Nah, that's your bullshit writ large, man. I care about, say, Pink Mountaintops, but since they only put out an album every couple of years, it's a lot more efficient to let them tell me when they put the album out rather than bothering them every couple of days with a new email. Likewise, I'm digging the new Broad City show and have started recording it on the DVR. That never would have happened if I hadn't seen an ad for it — I wouldn't have even known to look for it. A mythological zero-marketing world would mean missing out on a lot of things that I actually enjoy.
posted by klangklangston at 1:23 PM on May 27 [3 favorites]


Compare to the Denny's tumblr, which is maintained by one 23-year-old woman given pretty much free reign and has managed to amass an enormous cult following.
posted by Itaxpica at 1:24 PM on May 27 [8 favorites]

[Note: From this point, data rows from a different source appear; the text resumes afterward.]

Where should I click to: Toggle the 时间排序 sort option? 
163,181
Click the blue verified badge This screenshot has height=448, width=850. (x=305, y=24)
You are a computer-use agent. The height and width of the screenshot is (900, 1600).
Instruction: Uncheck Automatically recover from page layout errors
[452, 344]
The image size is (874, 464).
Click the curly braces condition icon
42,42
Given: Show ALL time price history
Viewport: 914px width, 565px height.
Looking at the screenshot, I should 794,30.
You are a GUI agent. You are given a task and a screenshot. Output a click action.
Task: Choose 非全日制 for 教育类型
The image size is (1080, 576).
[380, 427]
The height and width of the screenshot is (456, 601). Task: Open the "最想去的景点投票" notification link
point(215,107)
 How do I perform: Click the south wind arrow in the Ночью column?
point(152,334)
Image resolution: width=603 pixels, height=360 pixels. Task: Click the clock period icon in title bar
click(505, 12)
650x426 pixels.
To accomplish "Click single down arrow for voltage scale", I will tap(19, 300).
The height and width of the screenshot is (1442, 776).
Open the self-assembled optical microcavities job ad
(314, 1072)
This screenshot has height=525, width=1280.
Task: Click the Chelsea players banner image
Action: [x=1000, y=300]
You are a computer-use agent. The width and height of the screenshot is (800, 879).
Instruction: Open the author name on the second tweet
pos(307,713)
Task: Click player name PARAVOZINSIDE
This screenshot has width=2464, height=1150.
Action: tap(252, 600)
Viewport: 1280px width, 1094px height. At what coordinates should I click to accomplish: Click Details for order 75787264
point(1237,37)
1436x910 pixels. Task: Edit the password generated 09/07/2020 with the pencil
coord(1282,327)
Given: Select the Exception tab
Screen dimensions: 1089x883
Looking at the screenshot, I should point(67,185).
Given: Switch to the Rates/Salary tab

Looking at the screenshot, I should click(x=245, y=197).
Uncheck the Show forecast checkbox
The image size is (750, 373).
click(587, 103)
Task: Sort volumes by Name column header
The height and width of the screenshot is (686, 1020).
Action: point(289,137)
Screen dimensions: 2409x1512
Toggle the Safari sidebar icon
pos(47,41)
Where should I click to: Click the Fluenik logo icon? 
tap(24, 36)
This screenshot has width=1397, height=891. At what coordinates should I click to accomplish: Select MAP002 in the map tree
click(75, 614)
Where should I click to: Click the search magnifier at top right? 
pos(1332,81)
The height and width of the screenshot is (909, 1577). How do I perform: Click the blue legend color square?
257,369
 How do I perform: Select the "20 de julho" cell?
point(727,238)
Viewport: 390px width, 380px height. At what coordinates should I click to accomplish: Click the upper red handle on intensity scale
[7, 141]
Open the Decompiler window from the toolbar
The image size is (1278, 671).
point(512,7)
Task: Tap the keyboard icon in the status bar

Or, less snarkily: The problem with advertising isn't just advertising broadly, it's seeing things that aren't relevant to you. It's the same way that press releases have to exist, but you shouldn't ever pitch a journo that's not going to cover the topic.
posted by klangklangston at 1:25 PM on May 27


And so everything prophesied in Nathan Barley and Super Sad True Love Story shall come to pass...

Actually, the amount of dumb money being poured into funding "social media" consulting reminds me of the late-1990s, when San Francisco was full of lavishly funded "Internet consultancies" that often could charge clients a minimum of $300/hour/consultant to work on web sites.
posted by meehawl at 1:28 PM on May 27


So many nuggets of absolute truth in this thread ... and so few favorites I can give ...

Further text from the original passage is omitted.